Originally published at Cato Institute by Ilya Shapiro and Randal John Meyer
The explosion in criminal statutes is only a part of the problem of overcriminalization. The other side of the coin is prosecutorial discretion: a prosecutor’s official authority to charge certain offenses and not to charge others. The growth of criminal codes, state and federal, gives prosecutors more tools, which allows them to both “stack” charges and expand the reach of criminal code provisions to new, non-criminal facts.
Take for example several recent prosecutions under New Jersey’s official misconduct statute, a felony provision with a mandatory five-year, no-parole sentence.
On its face, the law simply prevents government officials from abusing their offices for personal gain. “Official misconduct” under the statute means an official’s act or omission “relating to his office but constituting an unauthorized exercise of his official functions, knowing that such act is unauthorized or he is committing such act in an unauthorized manner.” Prosecutors have used this broadly worded language in highly creative ways.
In one recent case, New Jersey Superior Court Judge Carlia M. Brady was charged with official misconduct and harboring a fugitive. Judge Brady went to the police on June 10, 2013 to report that her car was stolen and that her then-boyfriend, Jason Prontnicki, was likely involved. As it turned out, Prontnicki was wanted on an outstanding warrant for robbery. The police informed Judge Brady that she was obliged as an “officer of the court” to inform the police as to Prontnicki’s whereabouts. When Prontnicki showed up at her house for brief periods of time on June 10 and 11, Judge Brady informed Prontnicki that he could not stay with her and Prontnicki made clear his intentions to turn himself in with the help of counsel. After both incidents, Judge Brady called the police and left unreturned voicemails. On June 11, police arrested Prontnicki and Brady at her home.
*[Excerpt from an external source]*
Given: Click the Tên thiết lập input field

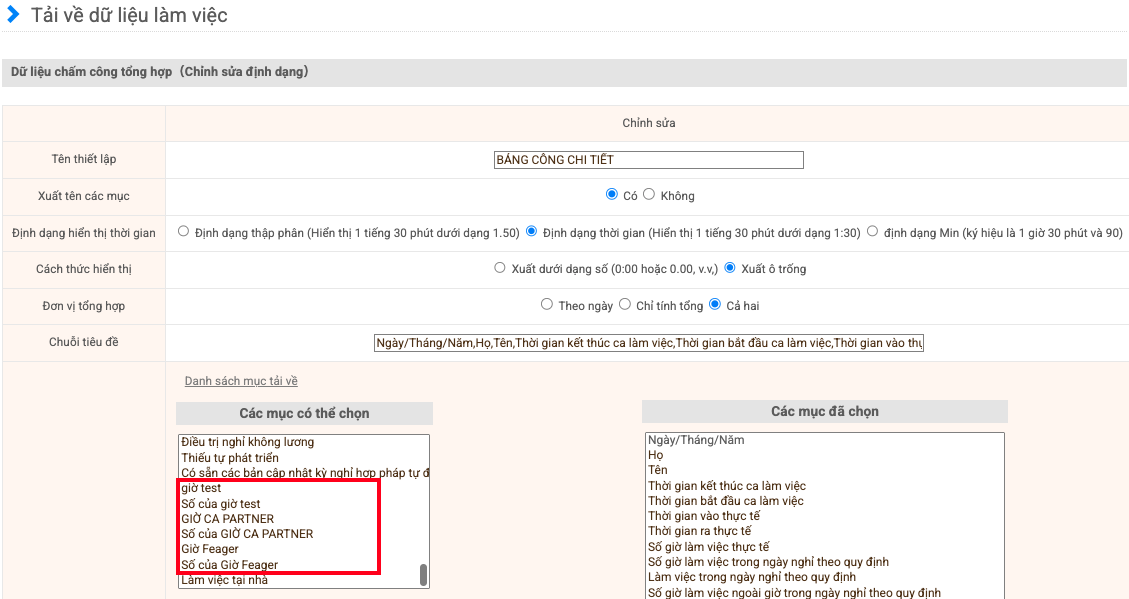Looking at the screenshot, I should point(648,160).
Clearly Judge Brady had violated her duty to report the whereabouts of a wanted criminal suspect, right? The only problem is that such a duty doesn’t exist, either for citizens generally or for judges specifically.
In New Jersey, like most places, the enforcement of arrest warrants is the job of law enforcement officials, such as police. Indeed, the very idea of a judge enforcing the warrants she or her colleagues issue conjures up the ridiculous image of a robe-clad jurist chasing a fleeing suspect while wielding a wooden gavel. The state supreme court has even made clear that judges don’t have an official duty to effectuate arrest warrants.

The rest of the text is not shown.